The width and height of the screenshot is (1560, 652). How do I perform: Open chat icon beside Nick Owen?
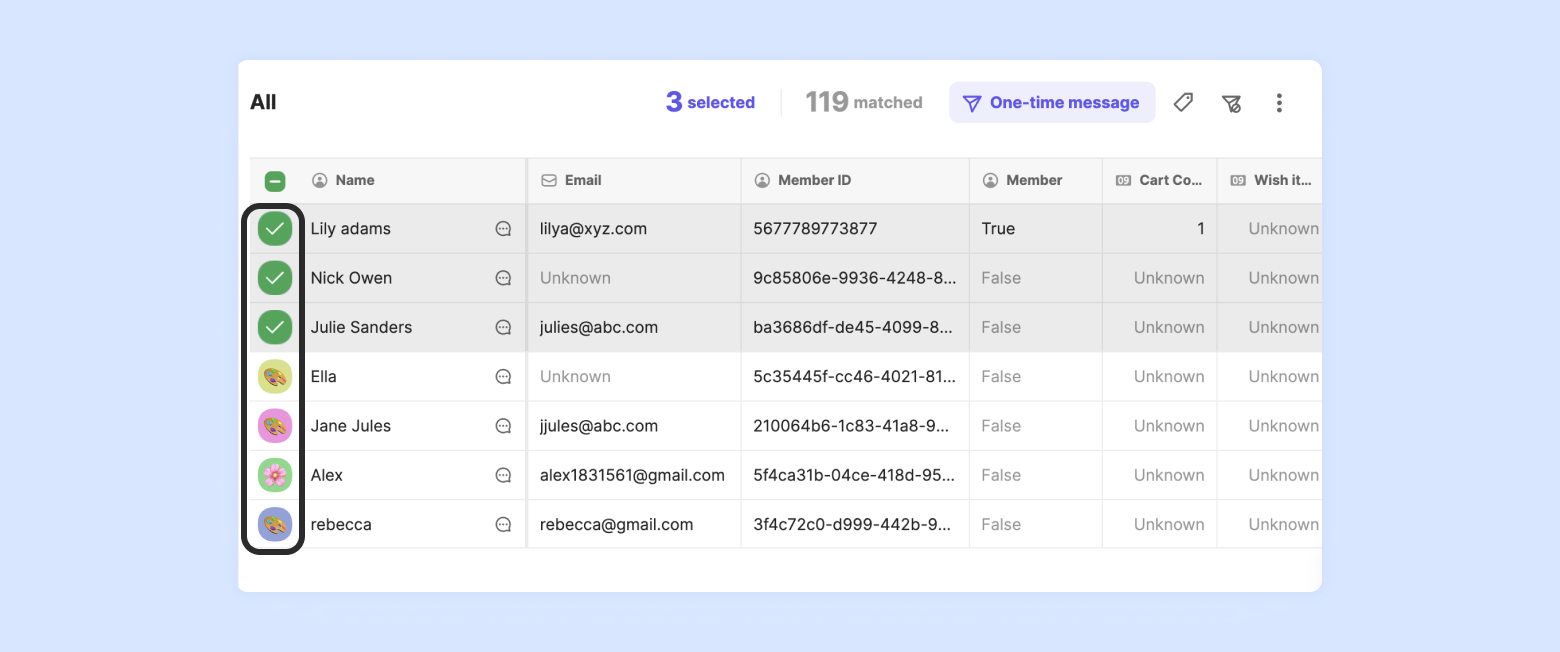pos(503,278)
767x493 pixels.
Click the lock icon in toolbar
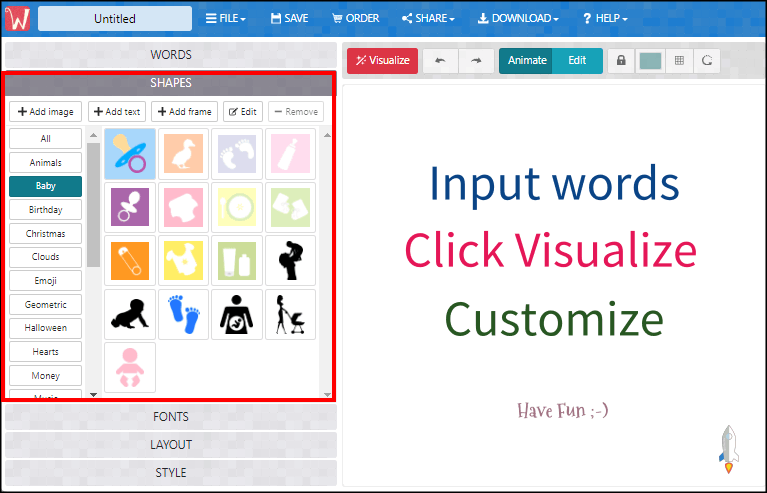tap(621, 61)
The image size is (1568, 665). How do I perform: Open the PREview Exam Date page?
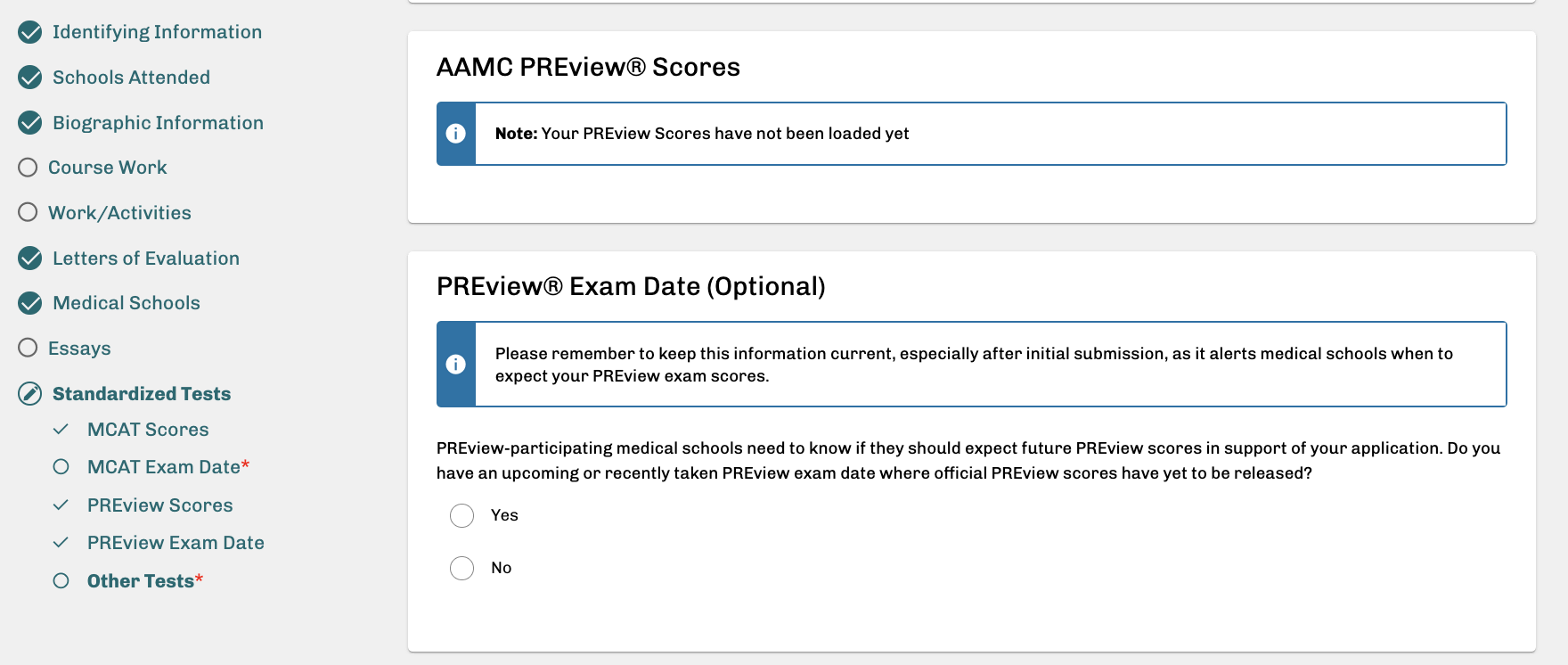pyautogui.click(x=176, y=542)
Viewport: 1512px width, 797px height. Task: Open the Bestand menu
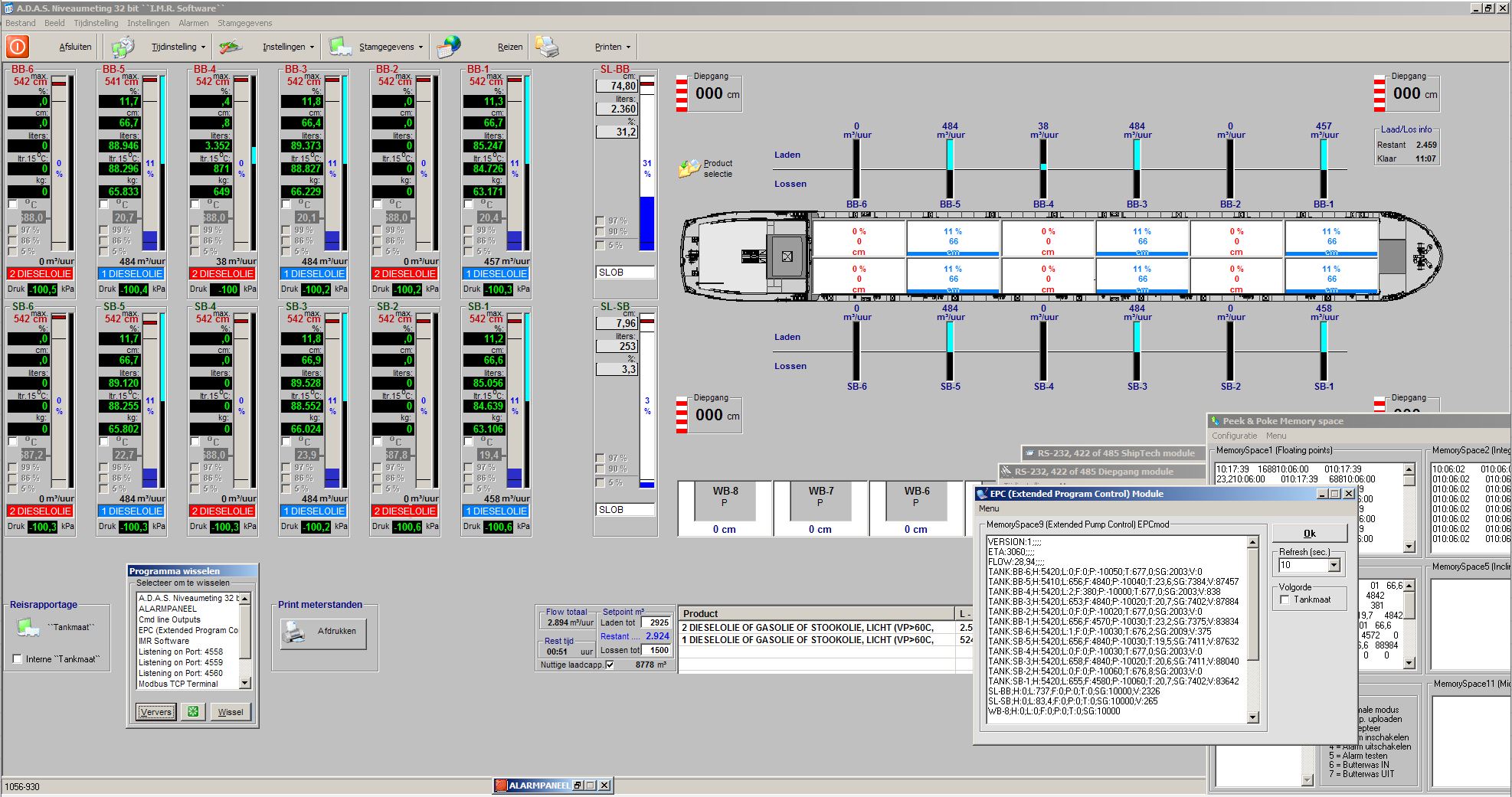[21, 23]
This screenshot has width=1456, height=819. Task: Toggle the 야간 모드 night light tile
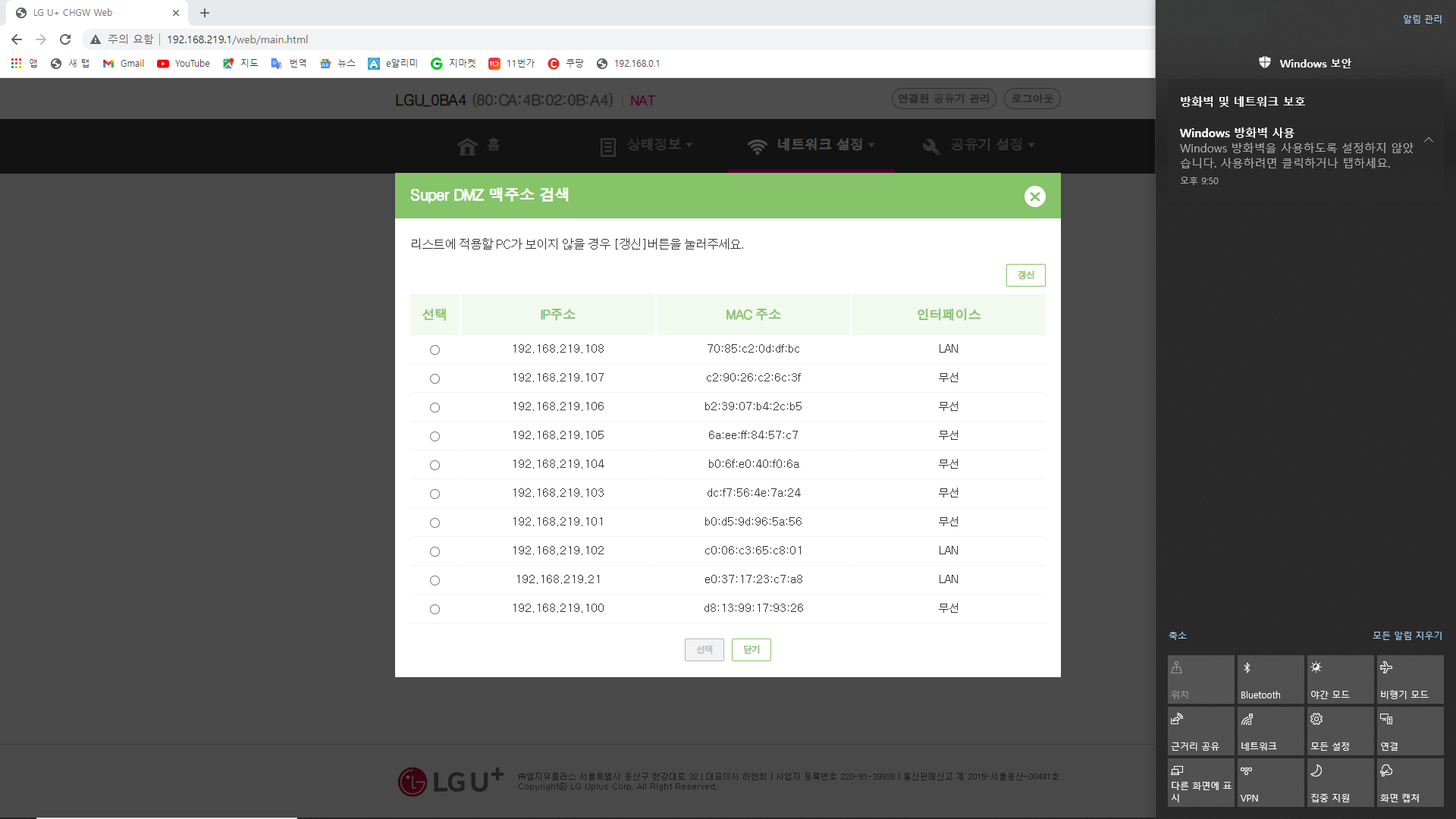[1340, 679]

> **DIRECTION**
Quote all five items above word for word, leaving the pictures out.

> **EXERCISE ANSWER**
The width and height of the screenshot is (1560, 652). How do I perform: Open chat icon beside Nick Owen?
pos(503,278)
767x493 pixels.
Click the lock icon in toolbar
tap(621, 61)
The image size is (1568, 665). How do I perform: Open the PREview Exam Date page?
pyautogui.click(x=176, y=542)
Viewport: 1512px width, 797px height. Task: Open the Bestand menu
[21, 23]
This screenshot has width=1456, height=819. Task: Toggle the 야간 모드 night light tile
[1340, 679]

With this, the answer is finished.